#### DATASET CONTENT
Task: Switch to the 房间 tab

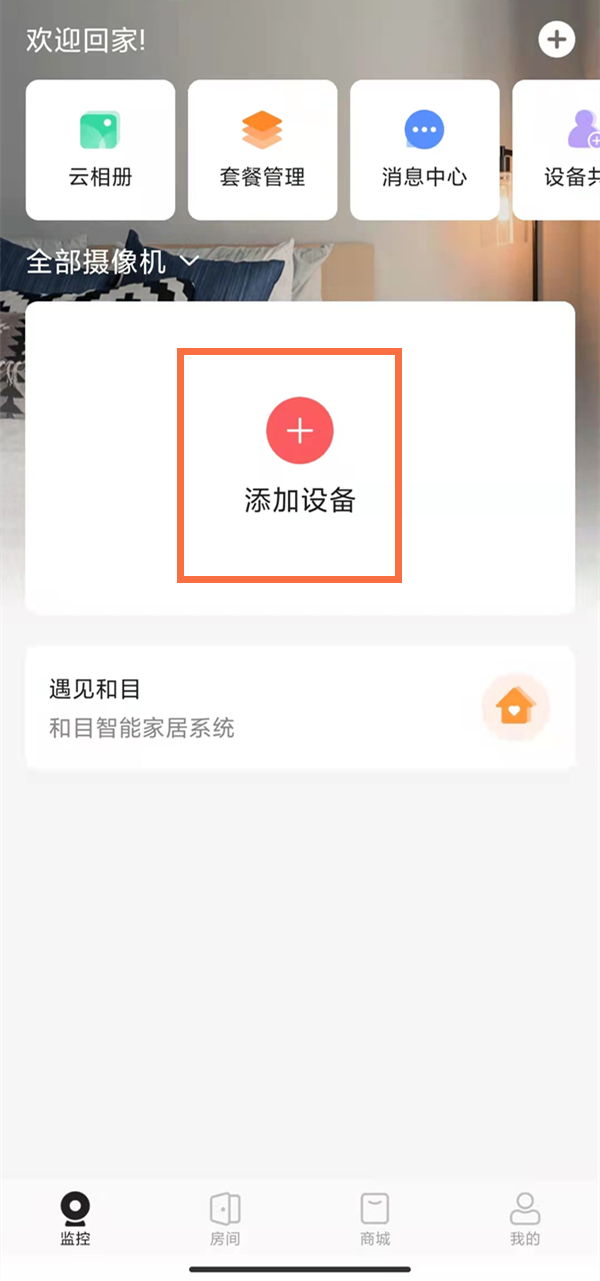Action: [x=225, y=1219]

--

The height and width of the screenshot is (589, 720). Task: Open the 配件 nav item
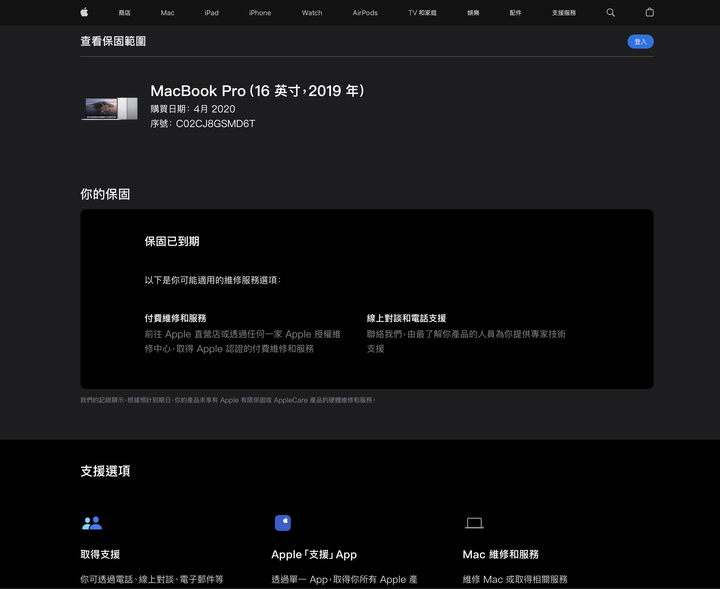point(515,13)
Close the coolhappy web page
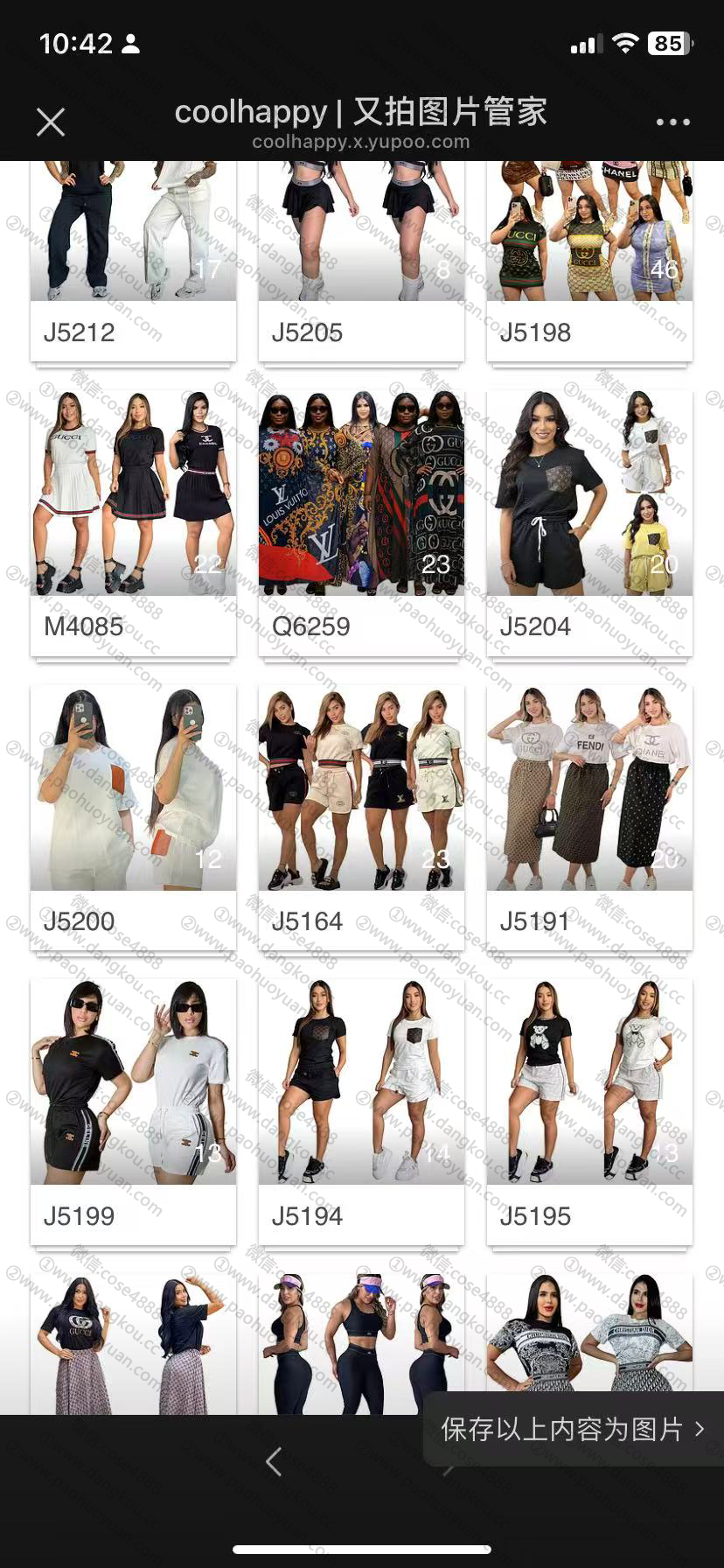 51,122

#### PROBLEM TO SOLVE
Report each line of the listing above that contains the string "Task". Case must match.

#### EXPECTED ANSWER
Task: Switch to the 房间 tab
The height and width of the screenshot is (589, 720). Task: Open the 配件 nav item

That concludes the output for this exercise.